The Colorado Rockies… American League Champions?

By Editorial Staff

With all the talk of Major League Baseball reorganizing, it’d be an interesting concept to think about the Rockies in the American League.

Editors Note: No news has been broken about a National League team going to the American League. This is pure conjecture and meant for entertainment and discussion. This is pure speculation all in good fun. That said, enjoy!

So how would baseball look if a team was reassigned to the American League? Most experts say that if a team is reassigned, it would most likely be to the AL West in order to make all the divisions equal. Another course is to get rid of the divisions altogether, but that’s another whole article entirely. The two most likely candidates for reassignent are the Houston Astros and the Arizona Diamondbacks, but what if the Rockies went to the American League?

First off, let’s take a look at the Rockies’ Interleague record for the past few years vs. their overall records. The asterisks indicate playoff years.
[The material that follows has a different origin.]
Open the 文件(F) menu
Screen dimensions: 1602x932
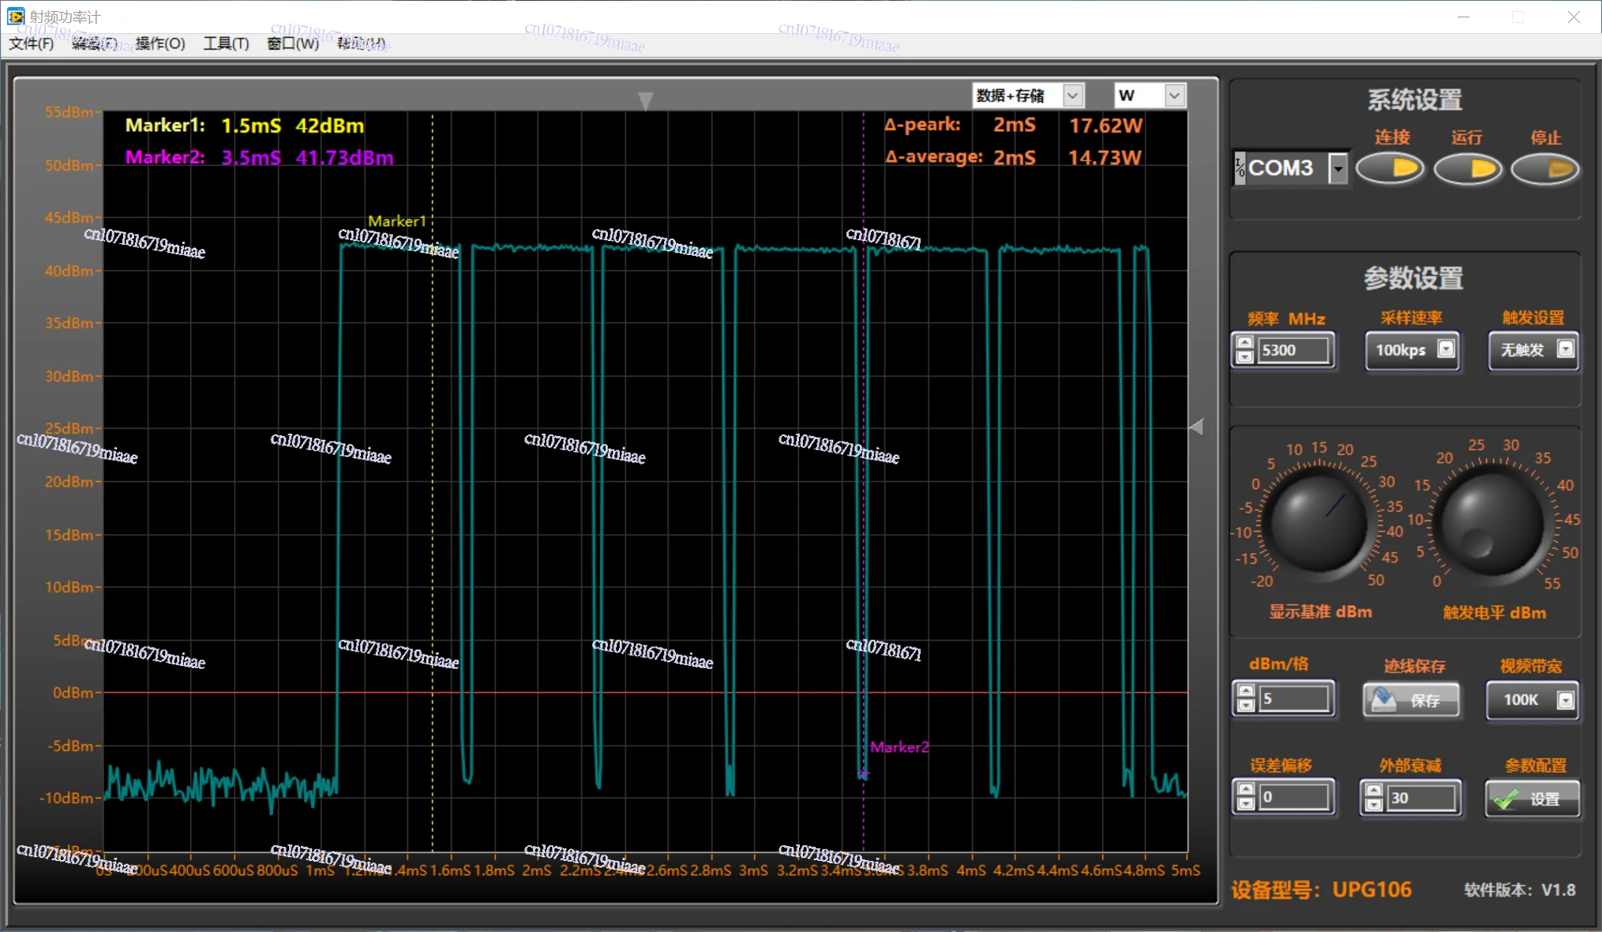32,43
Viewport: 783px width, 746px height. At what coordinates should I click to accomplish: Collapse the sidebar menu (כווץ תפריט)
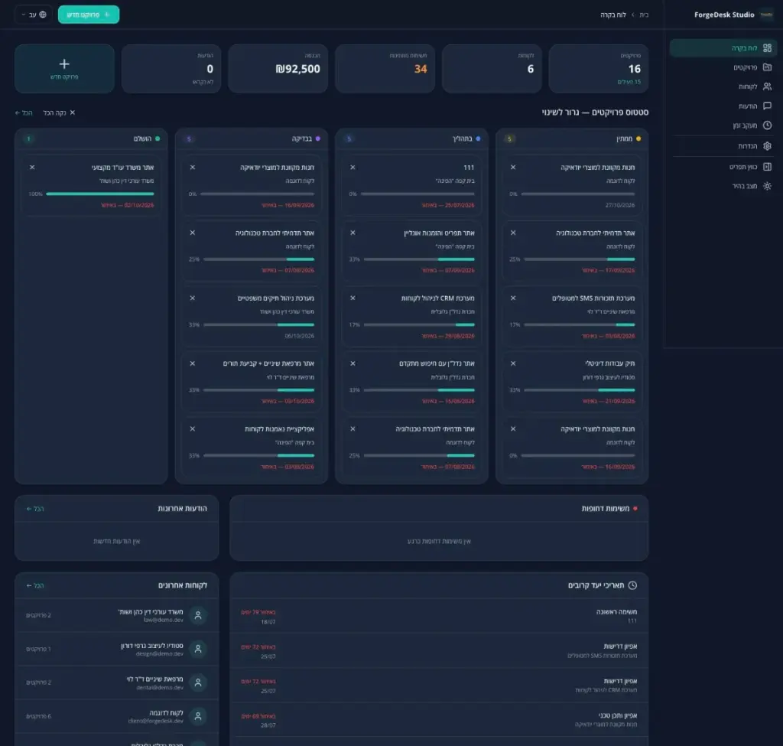pyautogui.click(x=767, y=167)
2010: 9-6 (83-79, 9GB in the NL West)
*2009: 11-4 (92-70, 3GB in the NL West)
2008: 7-8 (74-88, 10GB in the NL West)
*2007: 10-8 (90-73, .5GB in the NL West)
2006: 11-4 (76-86, 12GB in the NL West)

All this to say that the Rockies have played the American League well, even when they might not have played their best overall.

So let’s expand this mathematically. (Don’t freak out – I suck at math, too. We’re going to do this one step at a time).

The Rockies played 77 interleague games over the past five years (not including 2011, though if you’d like to include this year, the Rockies are 2-1), an average of 15 games per year. Now we’re going to make two fractions. On the first one, the numerator is going to be 9 (the number of interleague wins in 2010), and the denominator will be 15 (the average number of interleague games played in a year). The second fraction will be x/162. Next, we’re going to cross-multiply. Basically, your equation comes out to be (9 x 162) divided by 15. 9 x 162 is 1,458, and that divided by 15 is 97.2. Rounded down, that’s 97.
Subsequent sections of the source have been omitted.